## TASK PROMPT
Lay out everything from the line containing "Click 新建文件夹 button" down to the line containing "Action: [x=70, y=182]" as a Markdown table with the columns Number and Content. Skip blank lines and leave the pictures out.

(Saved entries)
:::::
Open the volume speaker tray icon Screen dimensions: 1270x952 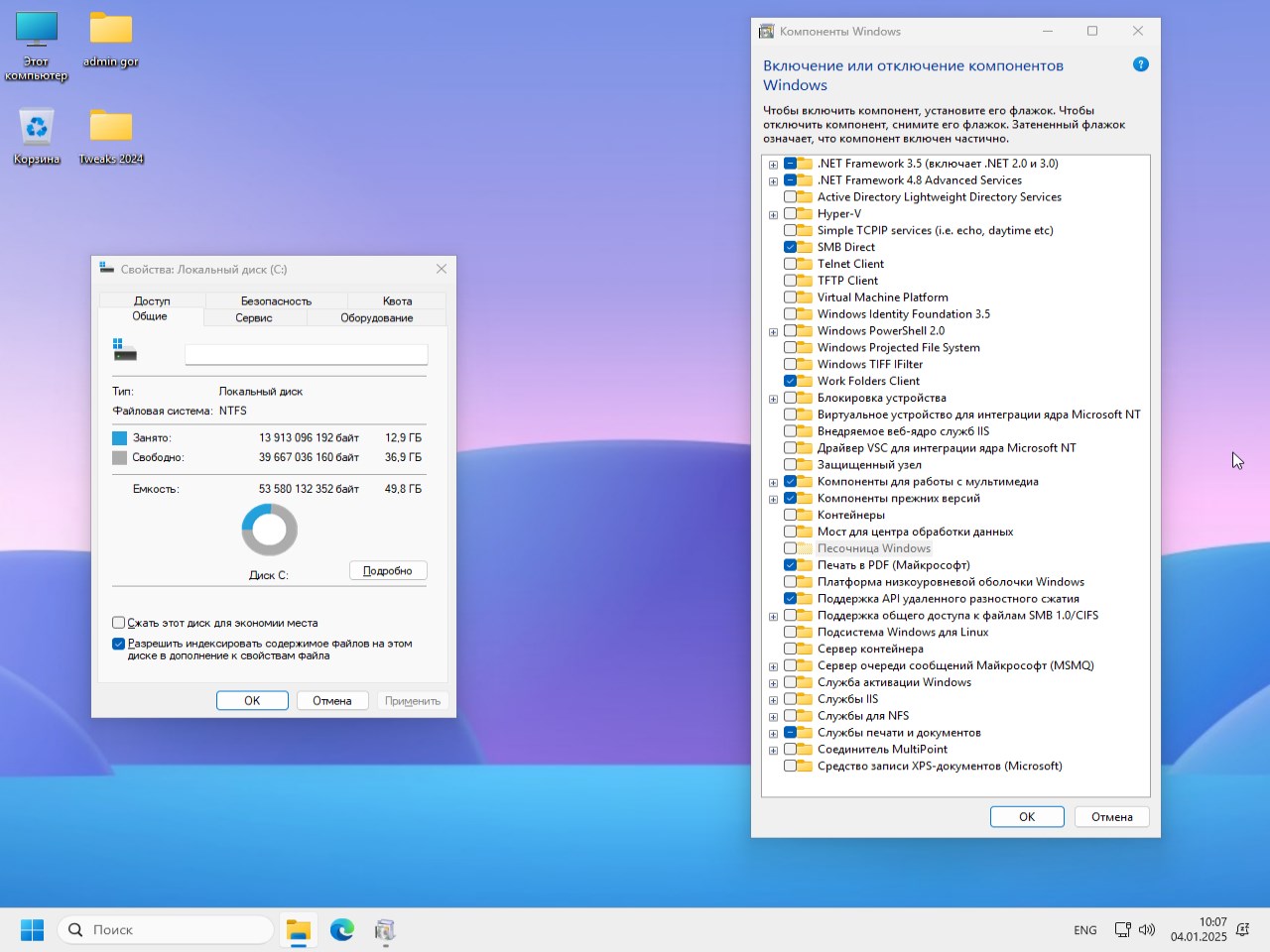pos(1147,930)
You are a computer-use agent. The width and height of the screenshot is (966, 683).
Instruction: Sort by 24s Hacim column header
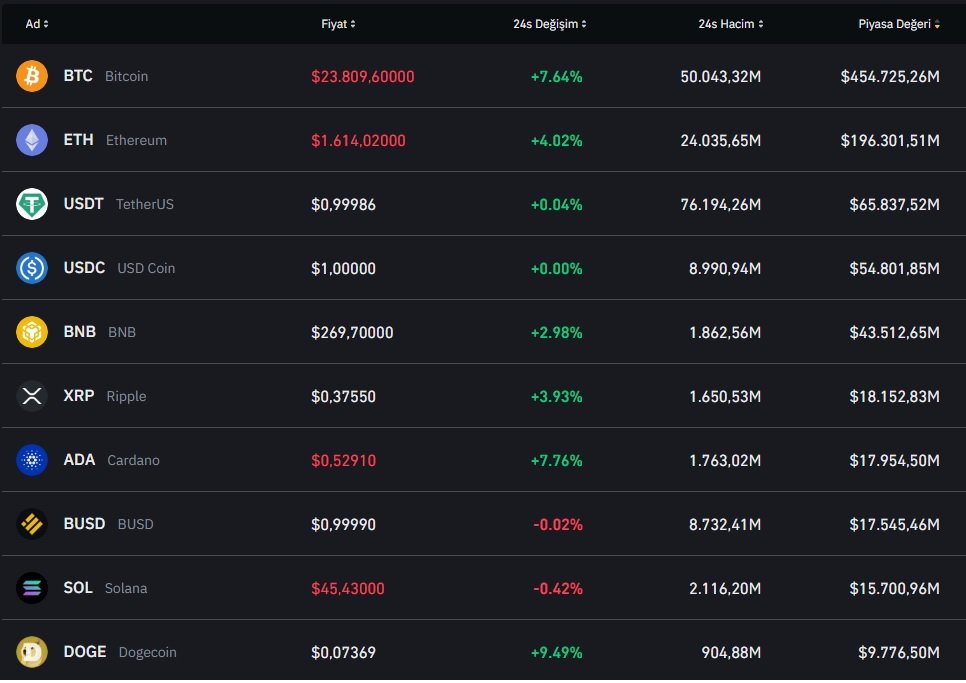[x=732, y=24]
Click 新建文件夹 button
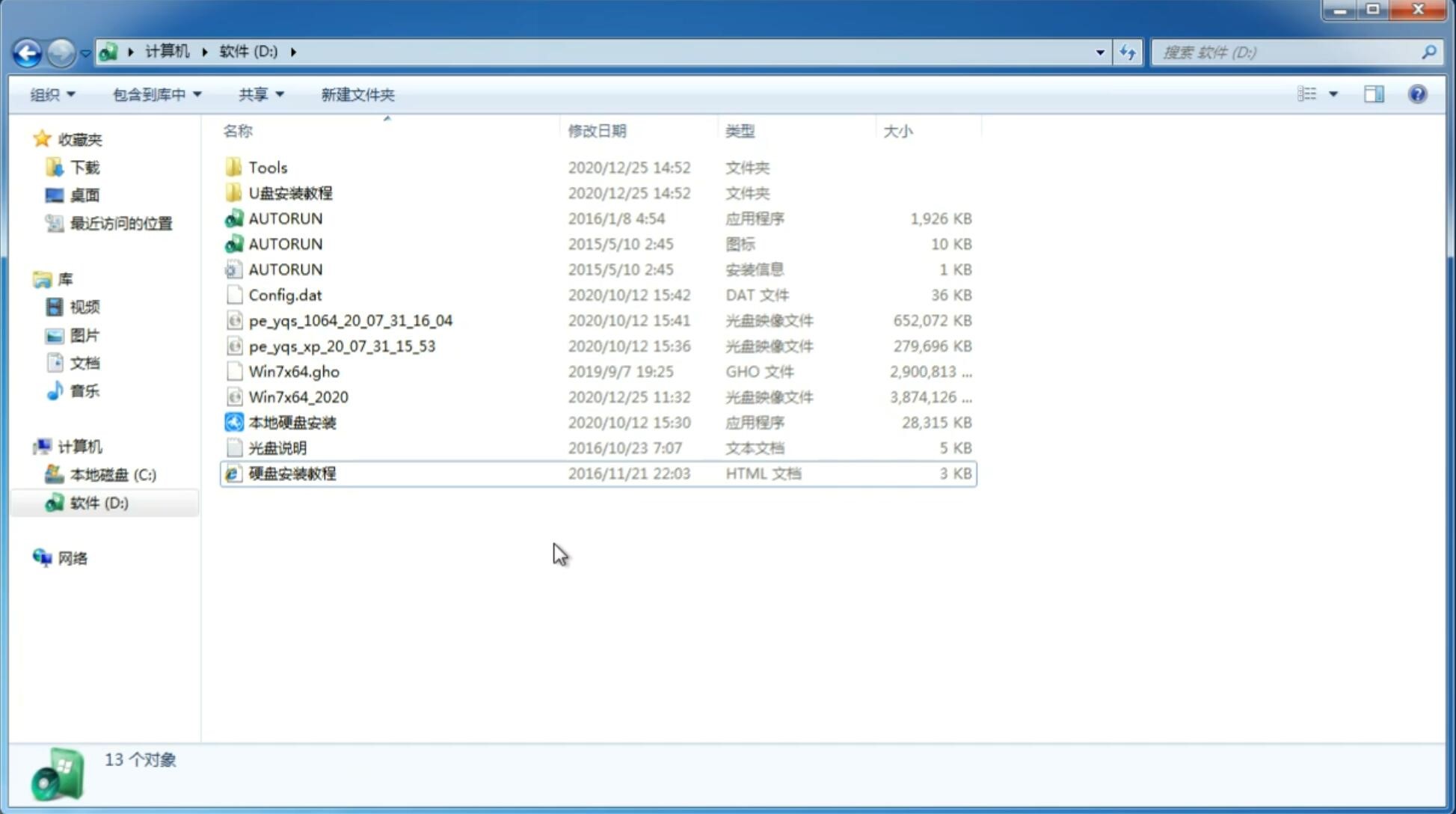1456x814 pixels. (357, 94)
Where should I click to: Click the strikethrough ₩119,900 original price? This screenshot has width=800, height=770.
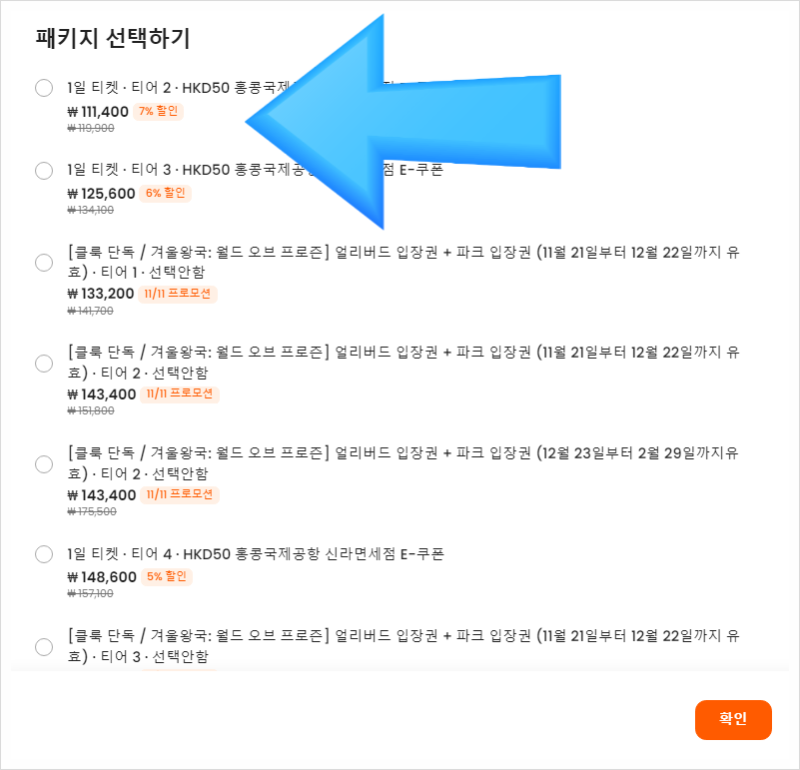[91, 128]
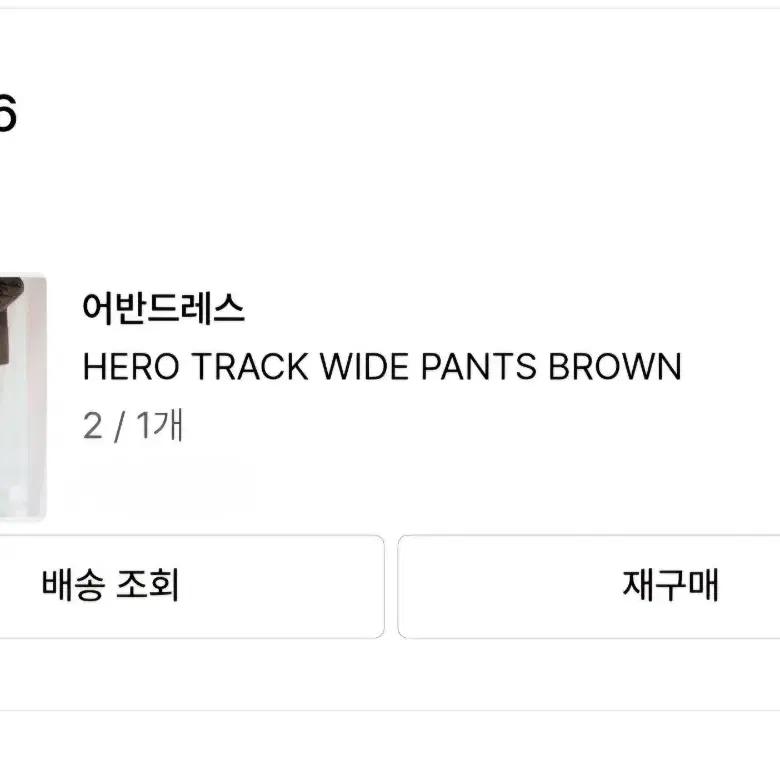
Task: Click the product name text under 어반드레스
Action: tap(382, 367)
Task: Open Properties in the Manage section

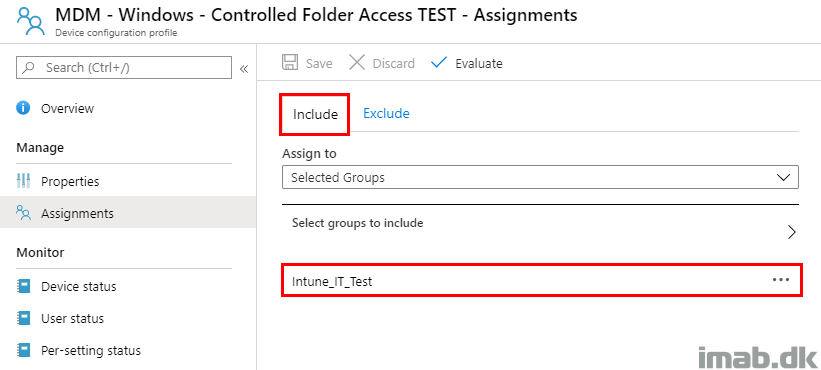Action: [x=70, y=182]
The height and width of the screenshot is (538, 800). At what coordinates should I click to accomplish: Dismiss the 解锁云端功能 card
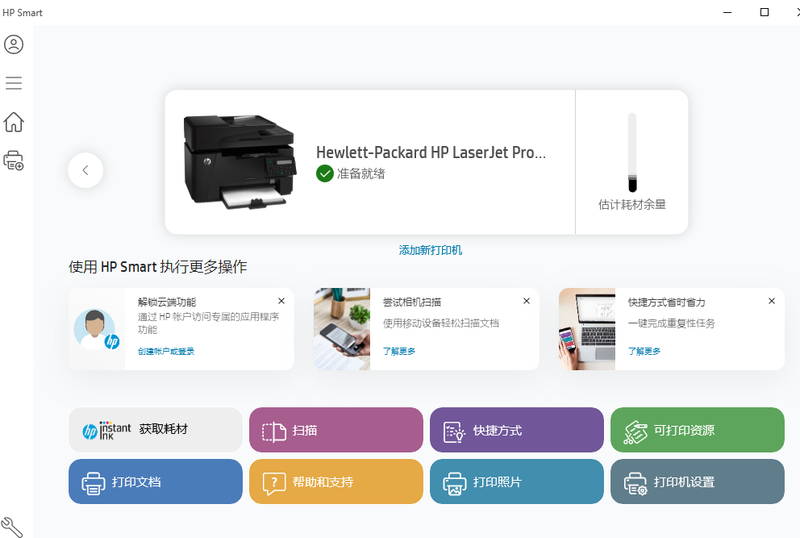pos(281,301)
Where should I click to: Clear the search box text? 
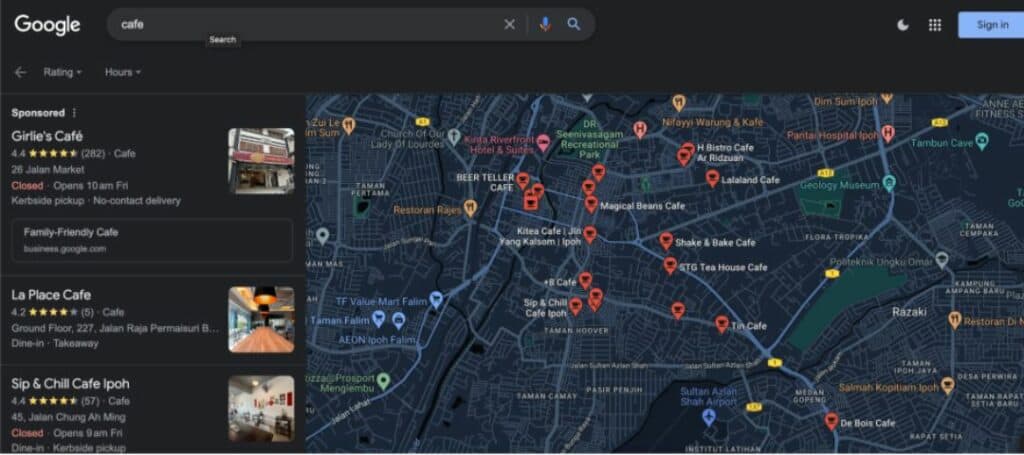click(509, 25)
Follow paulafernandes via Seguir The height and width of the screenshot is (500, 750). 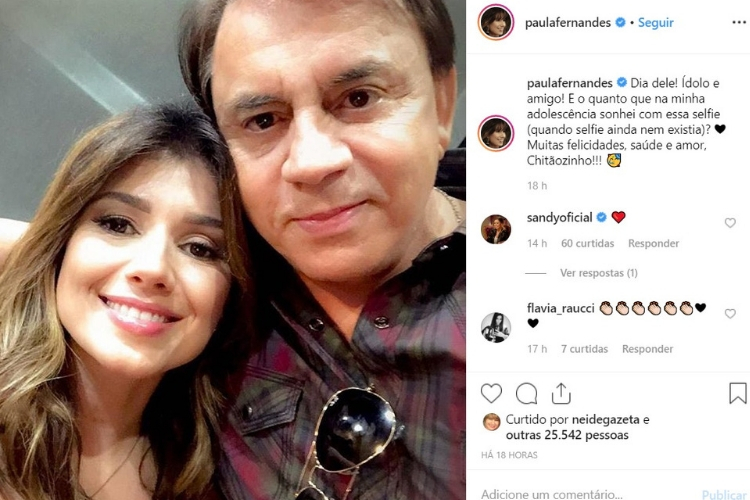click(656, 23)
:::::
## EXERCISE RESPONSE
| Number | Content |
|---|---|
| 1 | Click 新建文件夹 button |
| 2 | 1456x814 pixels. (357, 94) |
| 3 | Where should I click to: Click the strikethrough ₩119,900 original price? This screenshot has width=800, height=770. |
| 4 | [91, 128] |
| 5 | Task: Click the product name text under 어반드레스 |
| 6 | Action: tap(382, 367) |
| 7 | Task: Open Properties in the Manage section |
| 8 | Action: [x=70, y=182] |